# Aim
Below, copy out the stretch of lines from the one containing "Task: Click the XBT@FXP symbol chart icon" through the end of the lines, without changing anything.
━━━━
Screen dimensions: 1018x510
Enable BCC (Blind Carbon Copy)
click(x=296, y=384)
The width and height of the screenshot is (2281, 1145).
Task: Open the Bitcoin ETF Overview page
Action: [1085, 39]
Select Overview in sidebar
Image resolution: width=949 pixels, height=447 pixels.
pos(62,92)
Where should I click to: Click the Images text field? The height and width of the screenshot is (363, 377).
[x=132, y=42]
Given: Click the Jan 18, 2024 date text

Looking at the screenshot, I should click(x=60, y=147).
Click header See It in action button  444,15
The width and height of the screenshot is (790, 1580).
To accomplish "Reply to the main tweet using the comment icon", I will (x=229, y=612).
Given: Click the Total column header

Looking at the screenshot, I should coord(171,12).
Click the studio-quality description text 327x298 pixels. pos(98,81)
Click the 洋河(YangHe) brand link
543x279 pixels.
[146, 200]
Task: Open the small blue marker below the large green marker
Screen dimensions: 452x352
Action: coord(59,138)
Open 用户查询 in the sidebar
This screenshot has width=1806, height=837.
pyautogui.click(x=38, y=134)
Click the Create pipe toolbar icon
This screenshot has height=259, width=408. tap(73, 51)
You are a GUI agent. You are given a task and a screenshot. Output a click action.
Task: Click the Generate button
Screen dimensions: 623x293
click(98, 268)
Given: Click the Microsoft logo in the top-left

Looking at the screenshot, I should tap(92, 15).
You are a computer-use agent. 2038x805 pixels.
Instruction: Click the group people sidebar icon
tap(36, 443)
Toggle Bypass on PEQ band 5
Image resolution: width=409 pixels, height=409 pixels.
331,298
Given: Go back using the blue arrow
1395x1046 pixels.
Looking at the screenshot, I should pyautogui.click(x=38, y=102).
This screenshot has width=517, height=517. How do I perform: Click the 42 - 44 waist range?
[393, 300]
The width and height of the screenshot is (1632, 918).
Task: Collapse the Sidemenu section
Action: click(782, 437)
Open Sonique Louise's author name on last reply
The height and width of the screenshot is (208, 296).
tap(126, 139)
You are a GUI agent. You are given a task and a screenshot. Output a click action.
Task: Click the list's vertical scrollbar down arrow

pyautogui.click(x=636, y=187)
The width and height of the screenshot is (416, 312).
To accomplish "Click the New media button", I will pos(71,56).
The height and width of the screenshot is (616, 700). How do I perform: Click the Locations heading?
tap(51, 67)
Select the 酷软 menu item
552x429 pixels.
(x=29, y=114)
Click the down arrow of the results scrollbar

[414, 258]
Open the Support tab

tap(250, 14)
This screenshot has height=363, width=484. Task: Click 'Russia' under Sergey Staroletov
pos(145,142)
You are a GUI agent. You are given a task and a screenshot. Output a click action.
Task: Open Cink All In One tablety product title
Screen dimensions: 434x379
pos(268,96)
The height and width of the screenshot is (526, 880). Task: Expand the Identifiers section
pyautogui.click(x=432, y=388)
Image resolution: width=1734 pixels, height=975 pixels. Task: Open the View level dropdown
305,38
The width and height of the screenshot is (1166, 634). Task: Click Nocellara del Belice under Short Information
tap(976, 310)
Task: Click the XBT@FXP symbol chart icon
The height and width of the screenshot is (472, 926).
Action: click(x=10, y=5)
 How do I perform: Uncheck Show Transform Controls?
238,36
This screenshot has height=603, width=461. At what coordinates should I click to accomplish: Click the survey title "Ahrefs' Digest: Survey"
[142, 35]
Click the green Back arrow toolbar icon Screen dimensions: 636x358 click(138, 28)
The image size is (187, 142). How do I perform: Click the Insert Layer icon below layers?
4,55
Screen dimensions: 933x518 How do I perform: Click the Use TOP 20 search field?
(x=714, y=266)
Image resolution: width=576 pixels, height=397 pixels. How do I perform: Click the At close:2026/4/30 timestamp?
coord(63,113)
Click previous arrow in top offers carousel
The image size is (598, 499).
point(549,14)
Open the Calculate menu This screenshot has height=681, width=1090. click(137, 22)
━━━━
# Written reply
Task: Click the XBT@FXP symbol chart icon
The height and width of the screenshot is (472, 926).
Action: click(x=10, y=5)
 How do I perform: Uncheck Show Transform Controls?
238,36
This screenshot has height=603, width=461. At what coordinates should I click to accomplish: Click the survey title "Ahrefs' Digest: Survey"
[142, 35]
Click the green Back arrow toolbar icon Screen dimensions: 636x358 click(138, 28)
The image size is (187, 142). How do I perform: Click the Insert Layer icon below layers?
4,55
Screen dimensions: 933x518 How do I perform: Click the Use TOP 20 search field?
(x=714, y=266)
Image resolution: width=576 pixels, height=397 pixels. How do I perform: Click the At close:2026/4/30 timestamp?
coord(63,113)
Click previous arrow in top offers carousel
The image size is (598, 499).
point(549,14)
Open the Calculate menu This screenshot has height=681, width=1090. click(137, 22)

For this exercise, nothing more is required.